Matthew Wilcox <willy@infradead.org> writes:
It's not been reported before, but it seems obvious why it triggers.
I think it's ffa65753c431 "mm/migrate.c: rework migration_entry_wait()
to not take a pageref".
It's obvious the BUG_ON() is because the page isn't locked, but it's less
obvious to me at least why we have a migration entry pointing to an unlocked
page.
There's a lot of inlining going on, so let's write this out:
__handle_mm_fault
handle_pte_fault
do_swap_page():
entry = pte_to_swp_entry(vmf->orig_pte);
if (unlikely(non_swap_entry(entry))) {
if (is_migration_entry(entry)) {
migration_entry_wait(vma->vm_mm, vmf->pmd,
vmf->address);
We don't (and can't) have the underlying page locked here. We're just
waiting for it to finish migration.
Why can't the page be locked here?

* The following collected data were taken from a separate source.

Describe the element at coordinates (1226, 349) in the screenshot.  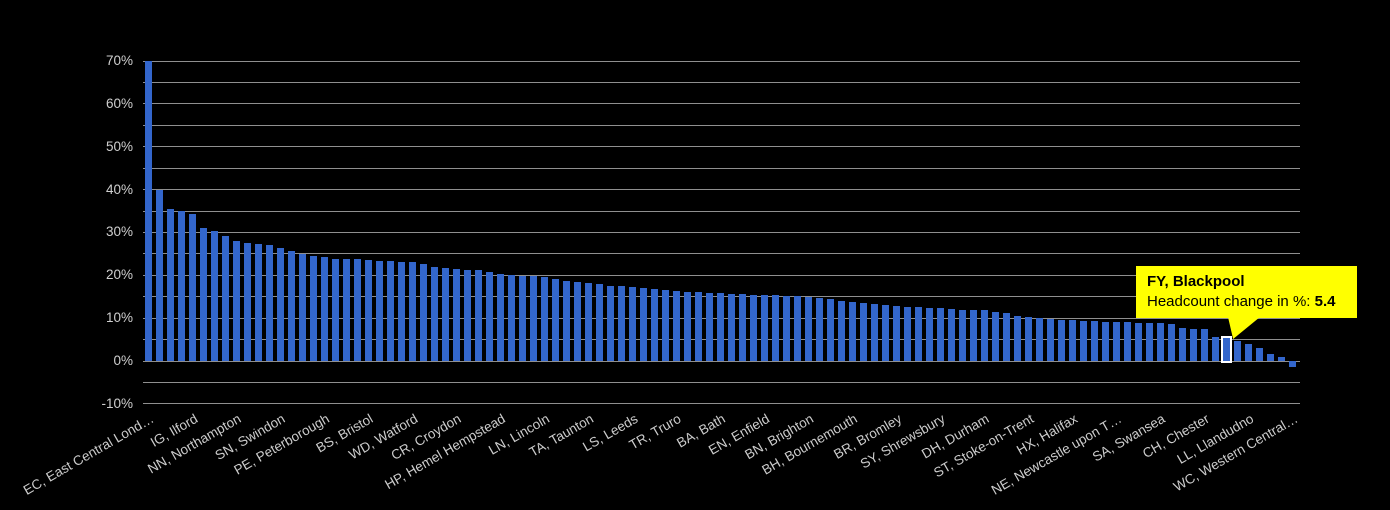
I see `bar-highlighted-fy-blackpool` at that location.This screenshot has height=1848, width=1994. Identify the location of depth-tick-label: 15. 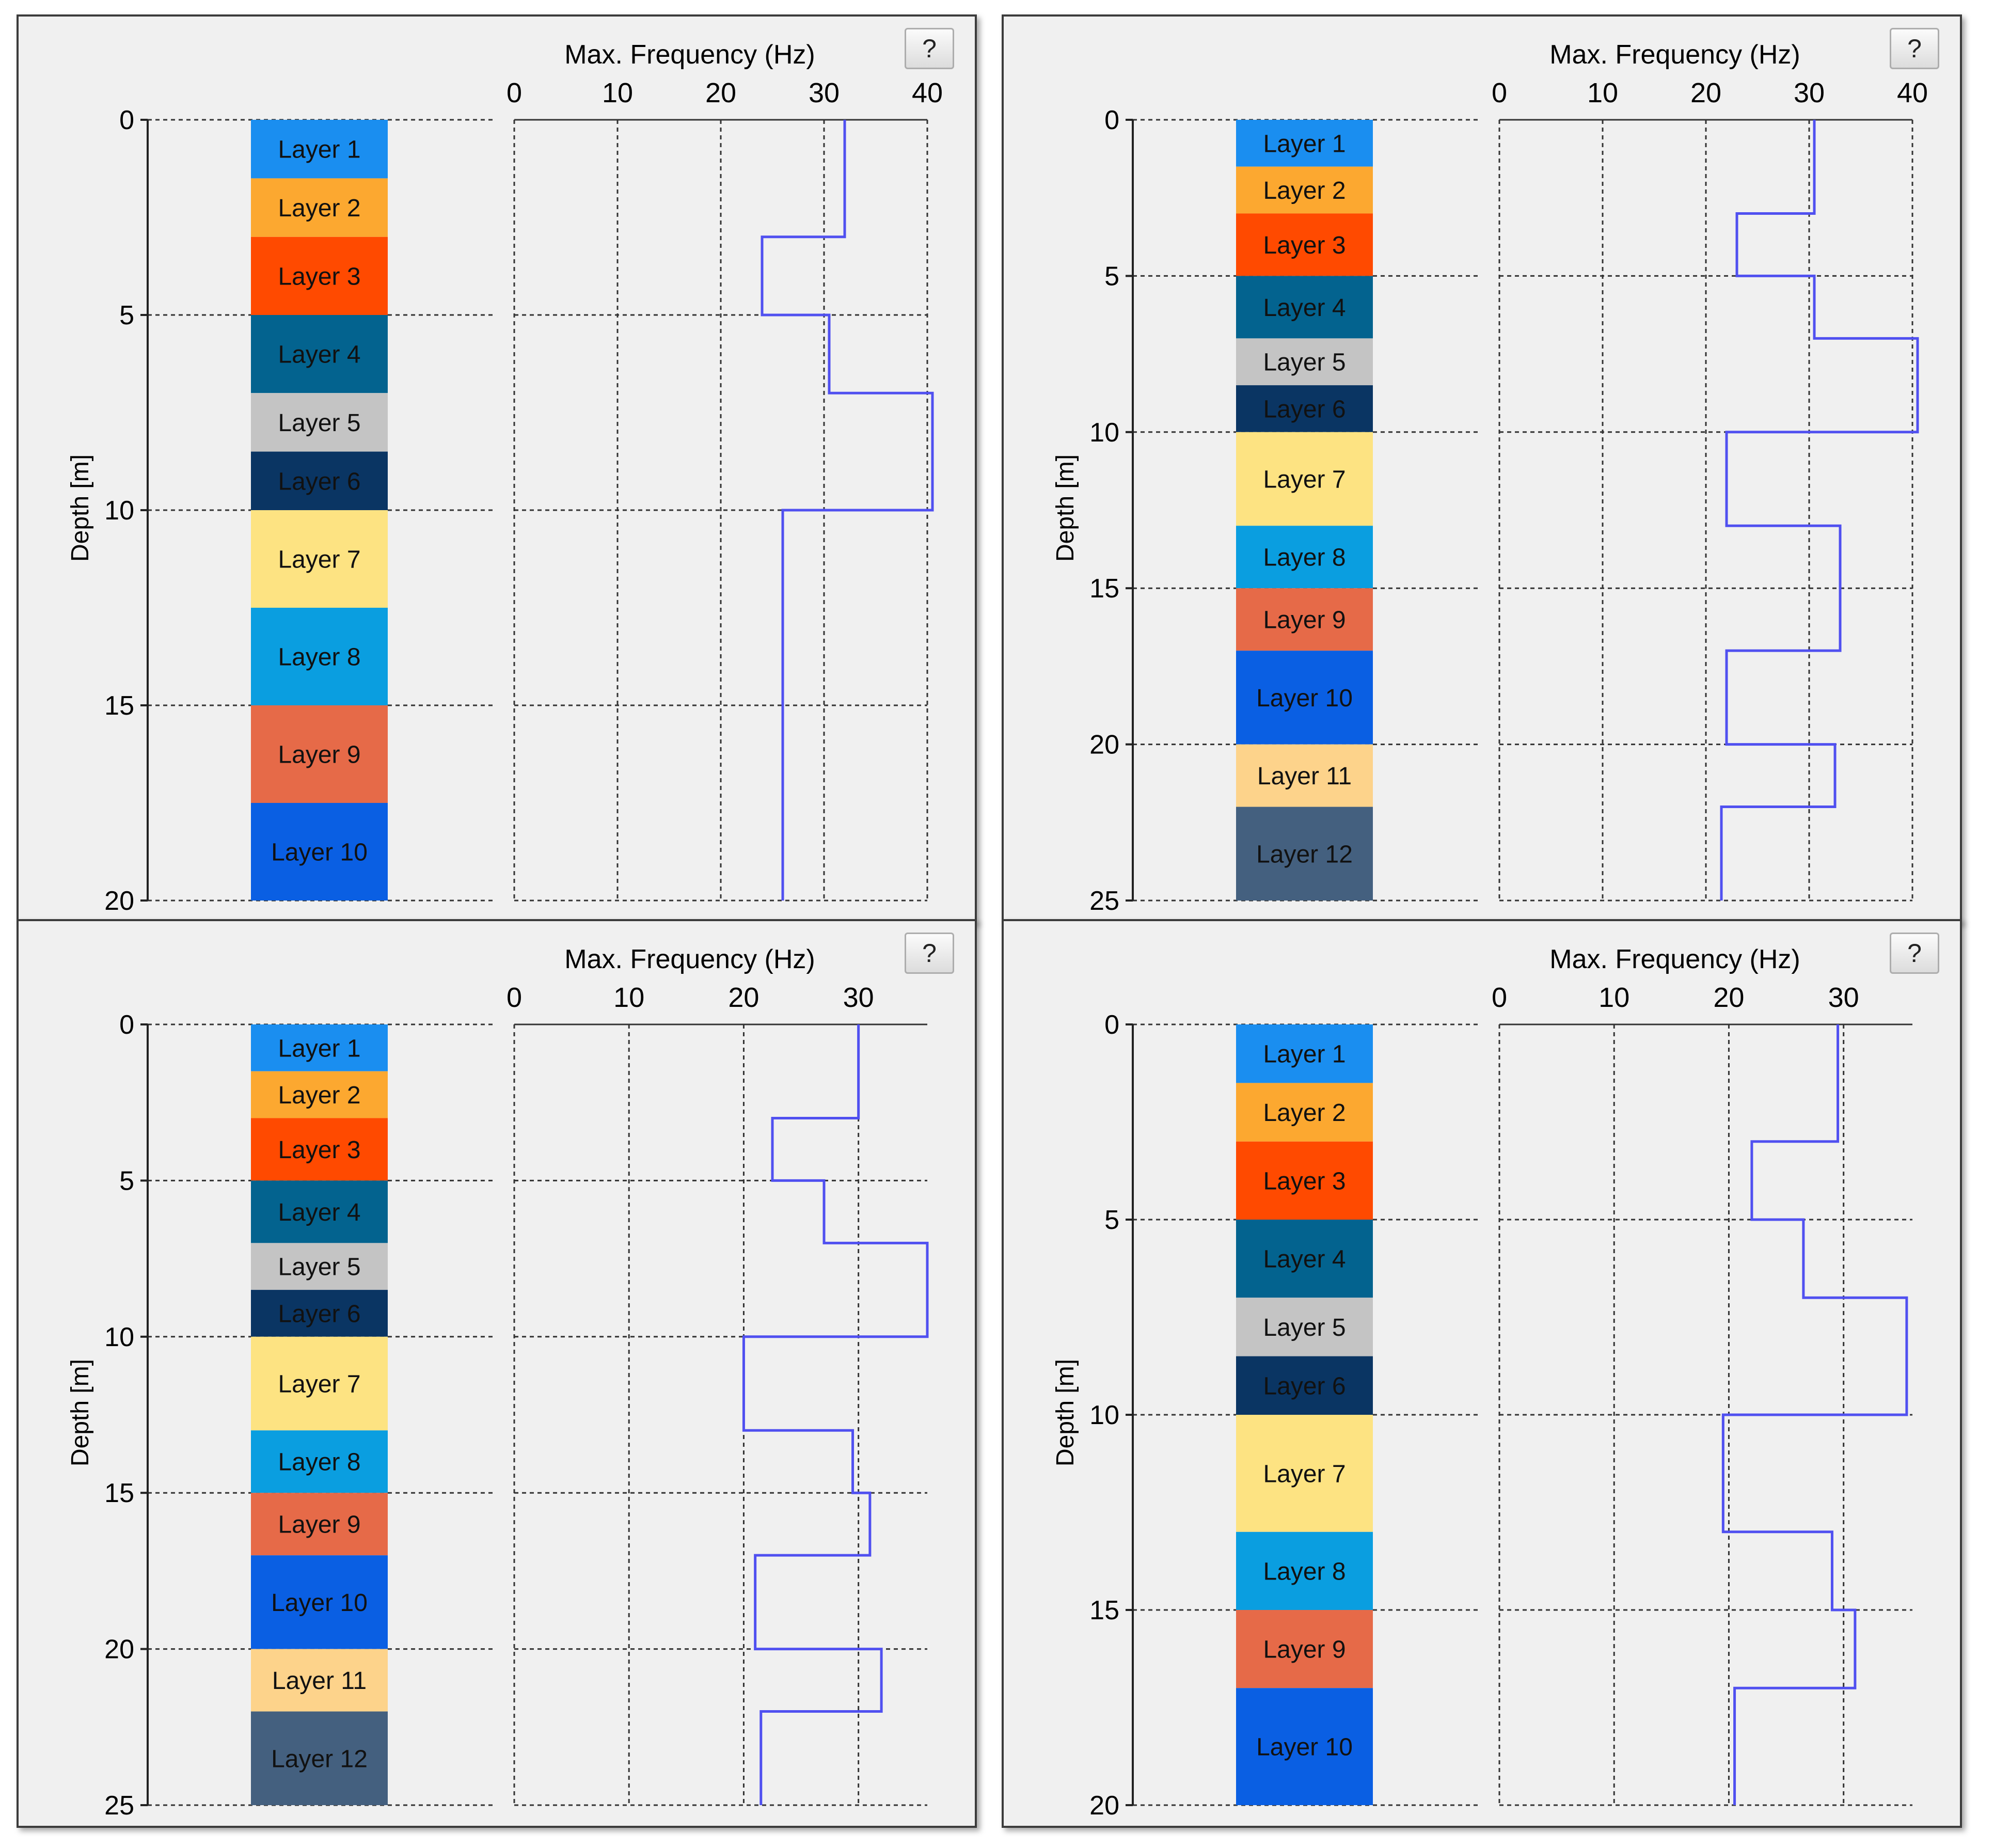
(1104, 589).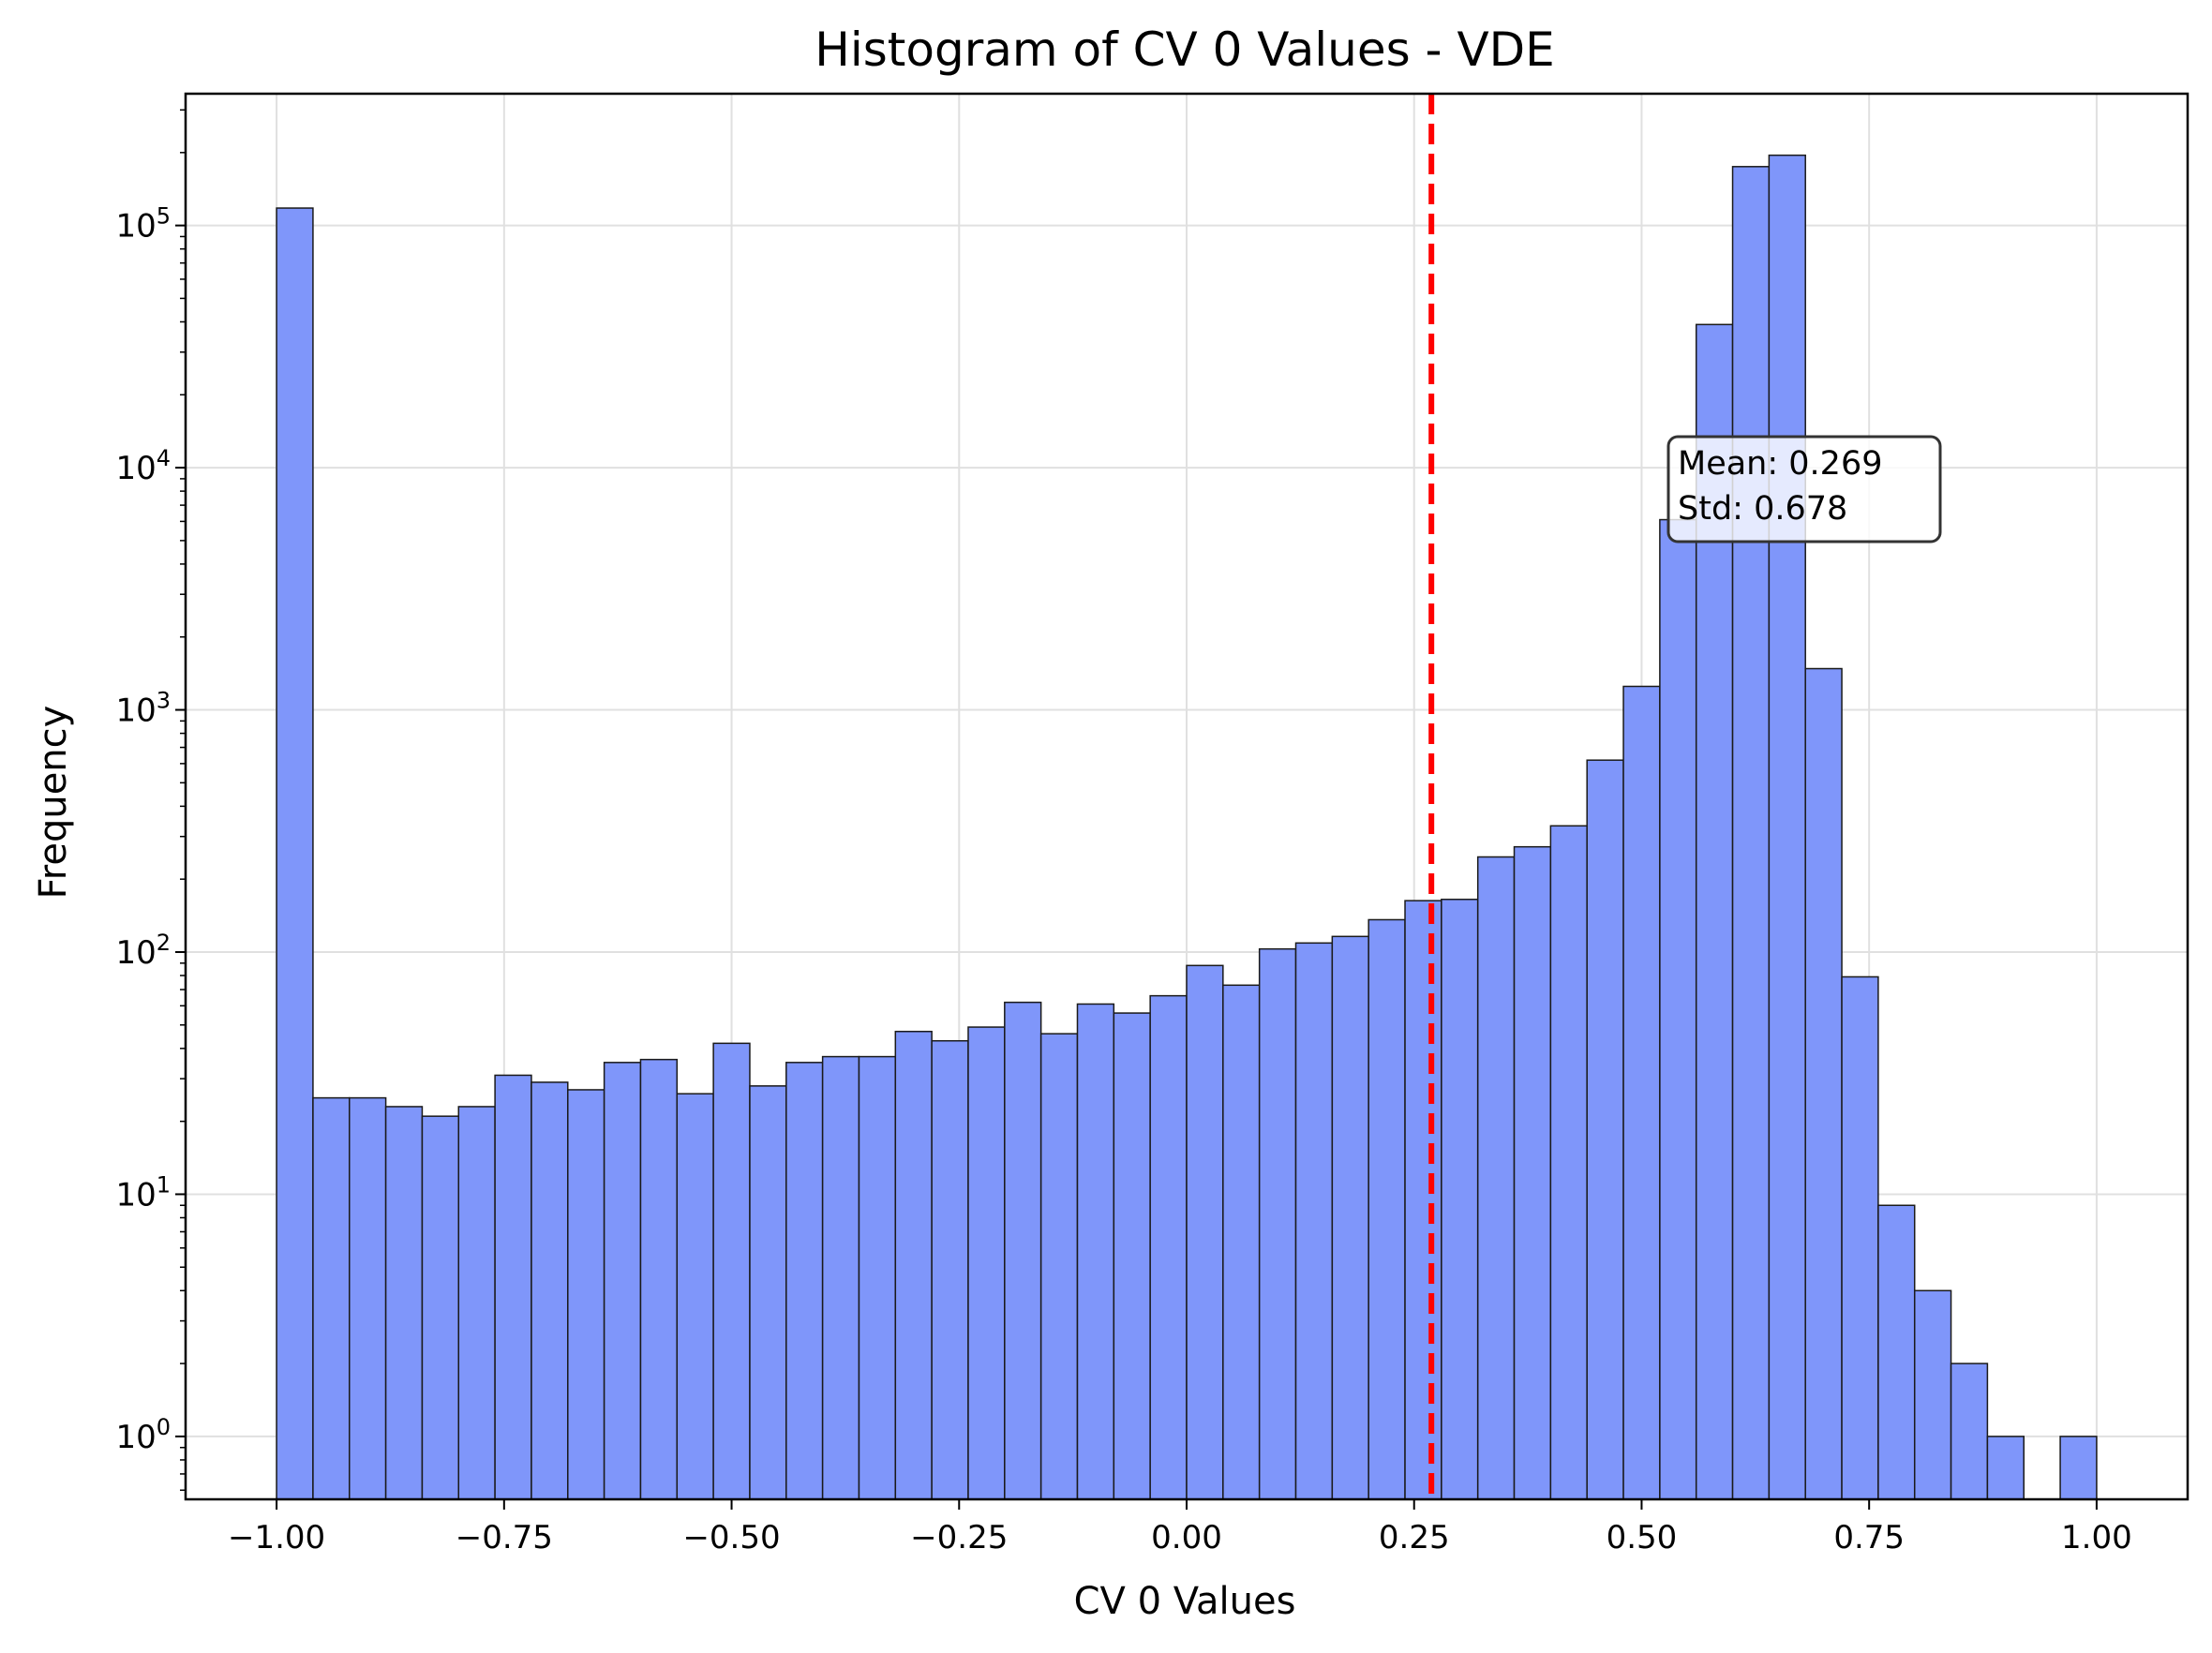 The image size is (2212, 1653). I want to click on x-tick-label: 0.00, so click(1186, 1538).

Waiting for migration to finish is equivalent
to waiting for the page to be unlocked. __unmap_and_move() follows this rough
sequence:
__unmap_and_move()
if (!trylock_page(page)) {
if (!force || mode `= MIGRATE_ASYNC)
goto out;
/*
* It's not safe for direct compaction to call lock_page.
* For example, during page readahead pages are added locked
* to the LRU. Later, when the IO completes the pages are
* marked uptodate and unlocked. However, the queueing
* could be merging multiple pages for one bio (e.g.
* mpage_readahead). If an allocation happens for the
* second or third page, the process can end up locking
* the same page twice and deadlocking. Rather than
* trying to be clever about what pages can be locked,
* avoid the use of lock_page for direct compaction
* altogether.
*/
if (current->flags & PF_MEMALLOC)
goto out;
lock_page(page);
}
[...]
if (unlikely(!trylock_page(newpage)))
goto out_unlock;
[...]
} else if (page_mapped(page)) {
/* Establish migration ptes */
VM_BUG_ON_PAGE(PageAnon(page) && !PageKsm(page) && !anon_vma,
page);
try_to_migrate(page, 0);
page_was_mapped = true;
}
if (!page_mapped(page))
rc = move_to_new_page(newpage, page, mode);
if (page_was_mapped)
remove_migration_ptes(page,
rc =' MIGRATEPAGE_SUCCESS ? newpage : page, false);
Both the source and destination pages (page and newpage respectively) are locked
prior to installing migration entries in try_to_migrate() and unlocked after
migration entries are removed. In order to remove a migration entry the PTL is
required. Therefore while holding the PTL for a migration entry it should be
impossible to observe it pointing to an unlocked page.